Changes in bone turnover markers in patients without bone metastases receiving immune checkpoint inhibitors: An exploratory analysis

Francesco Pantano a,1, Flavia Tramontana b,1, Michele Iuliani a,, Giulia Leanza b, Sonia Simonetti a, Alessandra Piccoli b, Annalisa Paviglianiti b,c,d, Alessio Cortellini a, Gian Paolo Spinelli e, Umile Giuseppe Longo f, Rocky Strollo g, Bruno Vincenzi a, Giuseppe Tonini a, Nicola Napoli b,2, Daniele Santini a,e,2
PMCID: PMC9633734  PMID: 36338920

Highlights

  • Immune checkpoint inhibitors (ICIs) are correlated with immune-related adverse events (irAEs) that may potentially affect all host tissues.

  • The effects of ICIs on the skeleton are poorly investigated, thus we evaluated the changes of specific markers of bone resorption and formation.

  • We found an increase of type I collagen C-terminal telopeptide (CTX-I) levels after 3 months of ICIs treatment with a concomitant reduction of N-terminal propeptide of type I procollagen (PINP) levels with a trend toward statistical significance.

  • CTX-I increase was also associated with poor prognosis in terms of treatment response and survival.

Abbreviations: ICIs, Immune Checkpoint Inhibitors; irAEs, Immune-Related Adverse Events; CTX-I, type I collagen C-Terminal telopeptide; PINP, N-terminal Propeptide of type I Procollagen; ELISA, Enzyme-Linked Immunosorbent Assay; PD-L1, Programmed cell Death Ligand 1; RANKL, nuclear factor kappa-B ligand; OPG, Osteoprotegerin; NSCLC, Non-Small Cell Lung Cancer; RCC, Renal Cell Carcinoma; OS, Overall Survival; T0, Time 0; T1, Time 1; RECIST, Response Evaluation Criteria in Solid Tumors; CT-scan, Computed Tomography Scan; TTF, Time to Treatment Failure; ECOG, Eastern Cooperative Oncology Group; IFN-γ, Interferon-γ; TNF-α, Tumor Necrosis Factor-α; IL-6, Interleukin-6; APRIL, a proliferation-inducing ligand; Th17, T helper 17

Keywords: Type I Collagen C-Terminal Telopeptide (CTX-I), N-terminal propeptide of type I procollagen (PINP), Immune checkpoint inhibitors (ICIs), Bone health

Abstract

Immune checkpoint inhibitors (ICIs) has revolutionized the treatment of different advanced solid tumors, but most patients develop severe immune-related adverse events (irAEs).
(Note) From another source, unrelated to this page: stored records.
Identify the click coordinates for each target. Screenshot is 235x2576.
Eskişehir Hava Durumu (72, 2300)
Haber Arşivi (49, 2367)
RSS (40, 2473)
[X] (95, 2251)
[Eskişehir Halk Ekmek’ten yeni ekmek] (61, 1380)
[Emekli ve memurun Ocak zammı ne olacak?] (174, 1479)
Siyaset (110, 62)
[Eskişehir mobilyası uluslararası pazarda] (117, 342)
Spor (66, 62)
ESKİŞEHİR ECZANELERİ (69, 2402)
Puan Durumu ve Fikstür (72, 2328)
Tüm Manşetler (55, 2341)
Although a bi-directional crosstalk between bone and immune systems is widely described, the effect of ICIs on the skeleton is poorly investigated. Here, we analyze the changes in plasma levels of type I collagen C-terminal telopeptide (CTX-I) and N-terminal propeptide of type I procollagen (PINP), reference makers of bone turnover, in patients treated with ICIs and their association with clinical outcome.

A series of 44 patients affected by advanced non-small cell lung cancer or renal cell carcinoma, without bone metastases, and treated with ICIs as monotherapy were enrolled. CTX-I and PINP plasma levels were assessed at baseline and after 3 months of ICIs treatment by ELISA kits.

A significant increase of CTX-I with a concomitant decreasing trend towards the reduction of PINP was observed after 3 months of treatment. Intriguingly, CTX-I increase was associated with poor prognosis in terms of treatment response and survival. These data suggest a direct relationship between ICIs treatment, increased osteoclast activity and potential fracture risk.

Overall, this study reveals that ICIs may act as triggers for skeletal events, and if confirmed in larger prospective studies, it would identify a new class of skeletal-related irAEs.

1. Introduction

The introduction of immune checkpoint inhibitors (ICIs) as cancer treatment has markedly transformed the prognosis of patients in different subtypes of metastatic cancer by enhancing cytotoxic T‐cells activity though the programmed cell death 1 (PD-1)–programmed cell death 1 ligand 1 (PD-L1) axis [1], [2], [3], [4]. However, ICIs are correlated with a variety of toxicities as results of an excessively activated immune system and, therefore, considered as immune‐related adverse events (irAEs). Despite these toxicities may potentially affect all host tissues [5], [6], [7], [8], [9], the effect on the skeleton is poorly investigated due to the few and small case series reported in literature [10], [11]. These studies described skeletal adverse effects in patients treated with ICIs including serious vertebral fractures that, in some cases, affected multiple sites [10], [11].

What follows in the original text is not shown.